I know plenty of smart people who have uninspiring jobs with low salaries, and
they keep talking how they will learn to code, but they don't manage to go
past hello world.

------
obstinate
It would have to be a very close friend indeed for me to offer to do a bunch
of free labor (in the form of teaching) in addition to giving money, and I'd
have to be satisfied that the circumstances were not reasonably within the
person's control. It's not that I think people don't deserve help up when they
screw things up that are within their control. It's that I don't want to
"throw good money after bad," and from my experience and what I've heard from
others, that's the majority outcome for situations like this.

------
hluska
What if you flipped it around a little? You aren't so much lending him money
and teaching him to code as it is hiring him to help you with a side project.
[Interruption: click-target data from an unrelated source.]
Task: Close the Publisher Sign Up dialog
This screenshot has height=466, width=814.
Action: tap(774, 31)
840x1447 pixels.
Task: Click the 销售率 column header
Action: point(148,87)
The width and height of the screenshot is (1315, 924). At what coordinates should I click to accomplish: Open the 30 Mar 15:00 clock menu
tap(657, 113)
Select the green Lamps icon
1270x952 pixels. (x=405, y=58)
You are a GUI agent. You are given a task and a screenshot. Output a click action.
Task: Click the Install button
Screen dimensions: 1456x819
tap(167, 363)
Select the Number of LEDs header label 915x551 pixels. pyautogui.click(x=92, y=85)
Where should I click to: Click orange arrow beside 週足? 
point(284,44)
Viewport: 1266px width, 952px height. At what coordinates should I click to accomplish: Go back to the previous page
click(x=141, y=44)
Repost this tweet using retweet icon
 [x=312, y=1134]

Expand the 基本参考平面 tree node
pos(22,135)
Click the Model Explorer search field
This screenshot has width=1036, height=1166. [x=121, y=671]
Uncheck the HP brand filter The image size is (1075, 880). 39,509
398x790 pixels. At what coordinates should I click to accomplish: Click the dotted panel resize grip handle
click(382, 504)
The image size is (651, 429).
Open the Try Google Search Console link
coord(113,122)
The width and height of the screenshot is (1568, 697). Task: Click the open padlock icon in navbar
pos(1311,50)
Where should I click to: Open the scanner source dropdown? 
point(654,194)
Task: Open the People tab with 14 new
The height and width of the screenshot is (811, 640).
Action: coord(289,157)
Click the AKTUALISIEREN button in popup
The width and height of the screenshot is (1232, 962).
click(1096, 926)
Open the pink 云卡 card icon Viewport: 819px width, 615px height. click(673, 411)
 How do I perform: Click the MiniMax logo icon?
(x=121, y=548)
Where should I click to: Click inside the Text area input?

If you judiciously assign him tasks to work on, help him get started but
encourage him to use solid Google/Stack Overflow skills to solve his own
problems, you may end up truly helping him.

The alternative, which scares me a little, is that he will start working on
tutorials, get bored, start to doubt himself and then completely disappear
from your life because he failed and can't pay you back.

------
meerab
One common mistake is to assume that 'only way to solve his job problem is to
teach him to program'. If your goal is to make the man stand on his own feet,
there are more than one way to do so. High schoolers have career counselors.
Their job is to match student's interest and available careers. You are
overwriting career counseling step.

You are saying 'Learn to code, that career path worked for me, it will work
for you'.

------
oblib
I did something similar with my daughter's fiancé, but I didn't really teach
him how to code. I taught him how to learn how to code and he picked it up
fast and was very productive.

Unfortunately my daughter broke off the engagement so we didn't get a chance
to work on much together but he went on to a career in coding so it worked out
pretty good just the same.

------
brador
Lend only money you can lose and ask them to learn programming. But don't
sweat if they don't and walk away if it starts risking the friendship.

------
zappo2938
1\. Learn Microsoft Excel. 2. Take test at temp agency. It's all they care
about. 3. Profit. Quickest way to earn a living with a computer.